{Chapter 2}

PUZZLES

It took Rémy more than an hour to get back to the airship. Her crew had set her down in a small clearing that housed an ornate ruined temple. Rémy had been reluctant to take the swiftest route in case the tiger followed her, and besides, she hadn’t wanted to return empty-handed. As it was, when she finally walked into the camp, Rémy carried over her shoulder a brace of rabbits — not quite the venison of the chital, it was true, but at least there would be something for the pot that night.

“Rémy!” Dita’s voice danced out of the trees toward her. She looked up, just in time to see the little girl jump down from the lowest branch of the nearest tree. “You’ve been ages! I thought you were lost!”

“Lost? Me? Never!” Rémy told her with a smile. “Just a little waylaid, that’s all.”

“I have been practicing,” Dita said proudly, “while you were gone. I can almost get all the way to the end without falling now.”

Rémy looked at the taut rope that she and Thaddeus had strung between the two sturdiest trees that edged the clearing. It was four feet from the ground and at least eight feet long. “That’s very good indeed,” she said, genuinely impressed, making a mental note to adjust her next few lessons to accommodate Dita’s apparently natural skill on the wire. “Especially since you’ve only been learning for a few weeks.”
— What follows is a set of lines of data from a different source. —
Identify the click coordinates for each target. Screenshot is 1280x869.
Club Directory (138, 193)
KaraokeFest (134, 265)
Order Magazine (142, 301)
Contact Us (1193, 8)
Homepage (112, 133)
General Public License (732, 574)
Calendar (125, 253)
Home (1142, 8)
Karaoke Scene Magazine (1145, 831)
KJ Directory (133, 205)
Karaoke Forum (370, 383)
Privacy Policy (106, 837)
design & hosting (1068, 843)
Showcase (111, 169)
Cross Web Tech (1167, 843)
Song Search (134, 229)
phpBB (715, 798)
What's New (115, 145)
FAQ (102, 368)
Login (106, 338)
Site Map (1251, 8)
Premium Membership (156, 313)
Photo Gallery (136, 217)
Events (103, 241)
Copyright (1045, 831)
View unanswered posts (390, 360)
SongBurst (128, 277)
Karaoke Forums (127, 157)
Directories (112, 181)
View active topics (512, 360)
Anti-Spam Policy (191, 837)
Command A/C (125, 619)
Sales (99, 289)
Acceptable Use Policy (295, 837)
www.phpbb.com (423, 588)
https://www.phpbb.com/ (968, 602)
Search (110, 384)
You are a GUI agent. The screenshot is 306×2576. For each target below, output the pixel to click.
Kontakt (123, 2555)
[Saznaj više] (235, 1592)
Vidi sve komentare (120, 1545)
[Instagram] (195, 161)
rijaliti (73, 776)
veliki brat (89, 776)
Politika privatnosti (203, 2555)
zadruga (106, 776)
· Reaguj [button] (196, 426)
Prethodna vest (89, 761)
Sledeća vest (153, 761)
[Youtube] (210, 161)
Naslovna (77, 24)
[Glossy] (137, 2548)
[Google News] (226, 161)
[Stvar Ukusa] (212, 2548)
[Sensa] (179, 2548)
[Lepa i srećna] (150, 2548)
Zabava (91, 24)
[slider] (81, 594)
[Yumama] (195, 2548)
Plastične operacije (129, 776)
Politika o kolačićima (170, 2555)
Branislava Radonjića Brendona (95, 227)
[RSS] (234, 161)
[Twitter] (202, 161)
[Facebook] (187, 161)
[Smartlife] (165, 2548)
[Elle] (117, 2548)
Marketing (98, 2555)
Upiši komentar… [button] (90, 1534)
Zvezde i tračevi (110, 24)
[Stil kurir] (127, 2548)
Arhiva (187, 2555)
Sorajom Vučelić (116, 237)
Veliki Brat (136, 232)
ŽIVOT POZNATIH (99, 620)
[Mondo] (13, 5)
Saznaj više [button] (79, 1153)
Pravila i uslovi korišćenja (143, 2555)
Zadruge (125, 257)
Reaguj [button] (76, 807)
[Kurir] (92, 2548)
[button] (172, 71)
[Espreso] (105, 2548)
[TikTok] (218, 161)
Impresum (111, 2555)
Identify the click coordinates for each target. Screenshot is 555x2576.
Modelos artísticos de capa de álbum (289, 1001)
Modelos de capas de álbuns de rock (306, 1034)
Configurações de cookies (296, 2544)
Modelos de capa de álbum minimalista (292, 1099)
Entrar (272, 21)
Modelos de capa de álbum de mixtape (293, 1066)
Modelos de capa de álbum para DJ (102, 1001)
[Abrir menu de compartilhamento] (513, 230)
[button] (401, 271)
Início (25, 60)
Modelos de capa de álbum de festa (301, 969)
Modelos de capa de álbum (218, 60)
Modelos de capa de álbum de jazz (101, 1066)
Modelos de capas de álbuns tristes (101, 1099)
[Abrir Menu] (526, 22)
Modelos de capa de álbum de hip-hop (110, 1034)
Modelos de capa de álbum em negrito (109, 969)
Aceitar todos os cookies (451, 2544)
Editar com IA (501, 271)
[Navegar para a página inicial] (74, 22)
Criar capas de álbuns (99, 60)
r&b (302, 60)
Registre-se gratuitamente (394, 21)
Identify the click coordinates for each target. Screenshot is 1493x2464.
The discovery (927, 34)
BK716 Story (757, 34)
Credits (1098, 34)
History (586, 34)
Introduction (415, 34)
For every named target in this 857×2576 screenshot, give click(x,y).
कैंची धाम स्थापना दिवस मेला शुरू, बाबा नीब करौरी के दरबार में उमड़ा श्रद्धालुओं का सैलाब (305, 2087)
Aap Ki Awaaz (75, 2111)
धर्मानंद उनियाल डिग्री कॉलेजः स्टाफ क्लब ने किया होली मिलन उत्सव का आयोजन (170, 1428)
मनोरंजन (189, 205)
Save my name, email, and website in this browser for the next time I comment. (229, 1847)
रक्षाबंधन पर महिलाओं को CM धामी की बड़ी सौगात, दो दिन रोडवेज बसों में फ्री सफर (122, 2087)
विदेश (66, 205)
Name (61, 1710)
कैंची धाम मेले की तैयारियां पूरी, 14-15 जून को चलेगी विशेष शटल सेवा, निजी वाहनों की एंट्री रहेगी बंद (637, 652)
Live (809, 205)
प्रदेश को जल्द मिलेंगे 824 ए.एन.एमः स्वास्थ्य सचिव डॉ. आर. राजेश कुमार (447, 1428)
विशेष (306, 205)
“Well, it is wichtig,” said Dita, who still had the habit of peppering her English with words from her native German language. Her face took on a solemn look. “When we return home to Europe, I want a proper circus job.” She wrinkled her nose. “No more sweeping up after the messy elephants. If I can walk a rope, then I can do anything. Like you, ja?”

Rémy grinned, as much at the girl’s enthusiasm as the compliment. “I’m not sure about anything,” she said, pulling her catch from her shoulder and holding it up. “I’m still not too good at cooking.”

“Pfft!” exclaimed Dita, her hands on her hips. “But that is a good thing! It means the boys have to do it. They have to be useful for something!”

Rémy smiled again and then looked around. The clearing was very quiet. “Where are they, anyway?” she asked.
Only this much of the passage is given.